--- Supplied text ---
- The paper introduces SemBench, a comprehensive benchmark that extends SQL with LLM-powered semantic operators to process multimodal queries.
- It evaluates SQPEs across diverse scenarios by measuring execution cost, latency, and result accuracy using text, image, and audio data.
- Results reveal critical trade-offs between quality and cost efficiency, highlighting differences in operator implementations among academic and industrial systems.
SemBench: A Benchmark for Semantic Query Processing Engines
Semantic query processing engines (SQPEs) represent an emerging class of data processing systems tailored to handle inquiries that blend traditional database operations with the reasoning abilities of LLMs. The paper "SemBench: A Benchmark for Semantic Query Processing Engines" introduces a benchmark specifically designed to evaluate the capabilities of SQPEs in handling multimodal data queries. This benchmark is structured across diverse scenarios, modalities, and operator types, providing a comprehensive evaluation framework.
Benchmark Design and Dimensions
SemBench was formulated to exploit the potential of SQPEs by extending SQL with semantic operators, which are processed using LLMs. These operators encompass semantic filters, joins, mappings, rankings, and classifications. Each operator harnesses natural language instructions to manage the data processing tasks, thereby enabling complex operations on data types like text, images, and audio, which traditional SQL struggles with.

--- Work instruction ---
Extract from the SemBench text the passage that begins at the words "- It evaluates" and stops after "and industrial systems.", copying it word for word.

--- Collected material ---
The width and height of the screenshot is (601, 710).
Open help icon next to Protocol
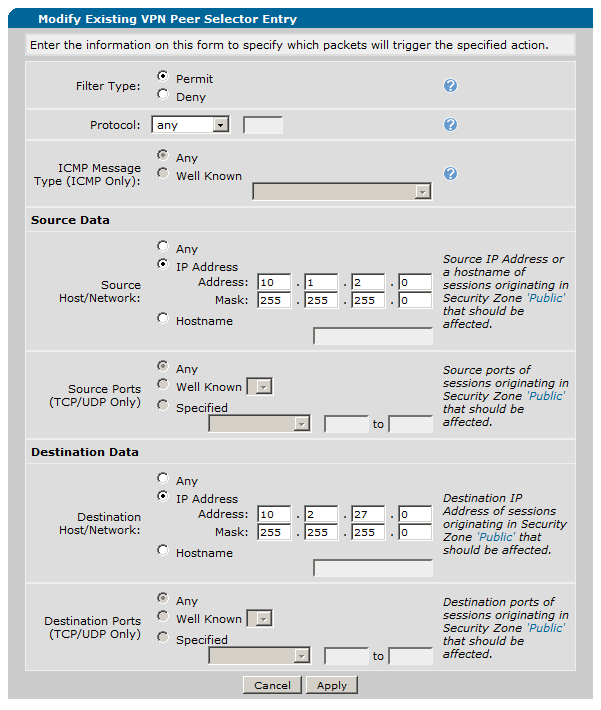450,125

--- Answer below ---
- It evaluates SQPEs across diverse scenarios by measuring execution cost, latency, and result accuracy using text, image, and audio data.
- Results reveal critical trade-offs between quality and cost efficiency, highlighting differences in operator implementations among academic and industrial systems.